Extract.
Timing: Medical rounds typically occur in the morning

The actual execution of ward rounds can vary from hospital to hospital, unit to unit, physician to physician, and even day to day. Attending rounds have been called "The HumptyDumptification of Medical Discourse" because of the nonstandard nature of what is covered.

===Interdisciplinary bedside rounds (IBRs)===
In contrast, interdisciplinary bedside rounds aim to foster an integrated and collaborative approach to patient care. These rounds take place at the patient's bedside and involve the lead provider, multiple other healthcare professionals, and the patient and their family.

During IBRs, the different professions engage in a collective dialogue, fostering a more comprehensive understanding of the patient's condition, needs, and care plan. The inclusion of the patient and their family in the conversation also ensures that the care plan is tailored to the patient's needs and preferences. Inputs shared forward from multiple stakeholders are readily synthesized together to form a cohesive plan of care.

Multiple studies have found that interdisciplinary teams consistently outperform multidisciplinary teams across most evaluated metrics. However, implementing successful IBRs can be challenging, leading to mixed outcomes.

===Comparison and consequences===
MDRs, due to their absence of real-time, all-inclusive communication, can potentially result in missed cues, misinterpretations, and delays that negatively affect patient outcomes and satisfaction.

Conversely, IBRs aim to minimize these hazards by promoting shared decision-making, enhancing interprofessional communication, and placing the patient at the heart of their care. These factors collectively contribute to improved care coordination, patient satisfaction, and overall care outcomes.

==Implementation challenges and solutions==
IBRs can be more challenging to implement than MDRs, and these challenges have been studied in detail. The IBR literature includes solutions that hospital units have seen work for them.
- Challenge: Creating transparency into the quality and quantity of daily IBRs to ensure accountability
- Published solution: Physicians at Berkshire Medical Center in Pittsfield, Massachusetts, reported success when adopting software to track IBR quality and quantity of care service delivery.
- Challenge: A lack of unit-oriented lead providers with most of their patients on the unit (also known as "geographic rounding)

Work task 1. In the passage on hospital ward rounds, rewrite the paragraph beginning "During IBRs, the different professions" as a short bulleted list that keeps its main facts.
Work task 2.
Answer these questions from the passage on hospital ward rounds.
(a) At what time of day do medical rounds typically occur?
(b) Who takes part in interdisciplinary bedside rounds?
(c) In what city and state is Berkshire Medical Center?
Work task 3. Continue the passage on hospital ward rounds, picking up after its last line.

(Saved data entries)
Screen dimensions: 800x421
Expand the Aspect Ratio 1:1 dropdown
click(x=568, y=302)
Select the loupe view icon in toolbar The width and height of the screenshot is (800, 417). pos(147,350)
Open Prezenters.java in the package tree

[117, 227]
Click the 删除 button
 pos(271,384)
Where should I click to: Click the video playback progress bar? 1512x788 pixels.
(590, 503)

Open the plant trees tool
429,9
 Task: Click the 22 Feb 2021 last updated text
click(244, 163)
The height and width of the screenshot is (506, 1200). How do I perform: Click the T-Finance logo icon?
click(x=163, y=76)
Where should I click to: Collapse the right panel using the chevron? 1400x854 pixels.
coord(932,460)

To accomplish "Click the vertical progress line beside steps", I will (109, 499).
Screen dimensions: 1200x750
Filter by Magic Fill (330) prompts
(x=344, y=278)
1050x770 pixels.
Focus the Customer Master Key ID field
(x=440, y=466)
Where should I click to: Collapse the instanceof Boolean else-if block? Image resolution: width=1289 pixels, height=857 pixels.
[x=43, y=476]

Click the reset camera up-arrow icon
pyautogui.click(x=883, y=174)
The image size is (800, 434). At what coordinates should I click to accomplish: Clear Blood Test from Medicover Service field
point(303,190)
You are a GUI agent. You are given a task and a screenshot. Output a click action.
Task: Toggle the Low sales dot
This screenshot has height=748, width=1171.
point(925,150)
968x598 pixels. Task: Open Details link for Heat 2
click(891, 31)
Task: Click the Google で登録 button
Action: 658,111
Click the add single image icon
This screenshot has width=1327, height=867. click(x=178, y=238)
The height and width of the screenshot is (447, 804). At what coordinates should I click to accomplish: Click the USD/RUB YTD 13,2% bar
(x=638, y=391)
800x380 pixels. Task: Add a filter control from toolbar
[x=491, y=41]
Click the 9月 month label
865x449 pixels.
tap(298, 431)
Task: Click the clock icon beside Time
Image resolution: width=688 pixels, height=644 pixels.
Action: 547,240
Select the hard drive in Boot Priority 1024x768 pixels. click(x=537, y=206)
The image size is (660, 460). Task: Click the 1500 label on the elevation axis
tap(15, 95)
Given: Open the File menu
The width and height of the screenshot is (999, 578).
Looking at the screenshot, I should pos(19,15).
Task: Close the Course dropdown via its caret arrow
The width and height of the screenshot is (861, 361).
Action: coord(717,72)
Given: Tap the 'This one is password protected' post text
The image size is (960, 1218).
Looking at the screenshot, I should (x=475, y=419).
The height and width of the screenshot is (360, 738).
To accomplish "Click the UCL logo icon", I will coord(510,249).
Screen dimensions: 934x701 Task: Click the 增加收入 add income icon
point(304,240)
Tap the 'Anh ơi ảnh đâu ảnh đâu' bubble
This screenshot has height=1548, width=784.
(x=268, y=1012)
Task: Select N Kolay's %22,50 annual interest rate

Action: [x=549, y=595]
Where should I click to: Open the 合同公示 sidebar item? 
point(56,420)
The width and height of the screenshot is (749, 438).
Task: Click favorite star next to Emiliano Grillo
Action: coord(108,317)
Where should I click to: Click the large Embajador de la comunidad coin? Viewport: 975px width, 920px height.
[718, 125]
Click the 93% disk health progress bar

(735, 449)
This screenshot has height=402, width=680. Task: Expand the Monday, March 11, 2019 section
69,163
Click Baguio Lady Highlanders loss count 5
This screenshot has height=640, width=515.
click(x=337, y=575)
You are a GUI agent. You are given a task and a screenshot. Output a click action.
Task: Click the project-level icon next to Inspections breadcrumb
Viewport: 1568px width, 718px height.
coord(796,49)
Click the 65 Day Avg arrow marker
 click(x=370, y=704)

Your response 1.
- The professions talk together, which gives a fuller understanding of the patient's condition, needs, and care plan.
- Including the patient and family makes the care plan fit the patient's needs and preferences.
- Input from multiple stakeholders is combined into one cohesive plan of care.

Your response 2.
(a) In the morning.
(b) The lead provider, multiple other healthcare professionals, and the patient and their family.
(c) Pittsfield, Massachusetts.

Your response 3.
- Published solution: Several studies describe successful implementation of geographic rounds. Bryson et al. reported improvements:
  - 87% of physicians reporting geography had a positive impact on the overall quality of care,
  - Geography increased time spent with patient/caregivers to discuss plan of care (p < 0.001),
  - Improved communication with nurses (p = 0.0009),
  - Increased sense of teamwork with nurses/case managers (p < 0.001).
- Challenge: IBRs take longer than MDRs and require more coordination to execute well.
- Published solution: Al Halabi et al reported a 22.3% reduction in rounding time by relocating patient beds to a common location. Stein et al. utilized a 'SIBR rounds manager', usually the unit charge nurse, to manage the team's progress from patient-to-patient and ensure that physicians did not waste time searching for the next nurse or for the next eligible patient.

==Structured interdisciplinary bedside rounds (SIBR rounds)==
A well-known model of IBRs is structured interdisciplinary bedside rounds, abbreviated as SIBR rounds and pronounced "cyber."

SIBR follows a six-step process to create a shared mental model of who says what, when, and in what sequence when a care team enters the patient's room together. This structure is designed to ensure role clarity, consistency, efficiency, and sense-making.

===History and development of SIBR===
The concept of SIBR was developed by hospitalist and quality expert Dr. Jason Stein and colleagues at Emory University Hospital in the early 2010s.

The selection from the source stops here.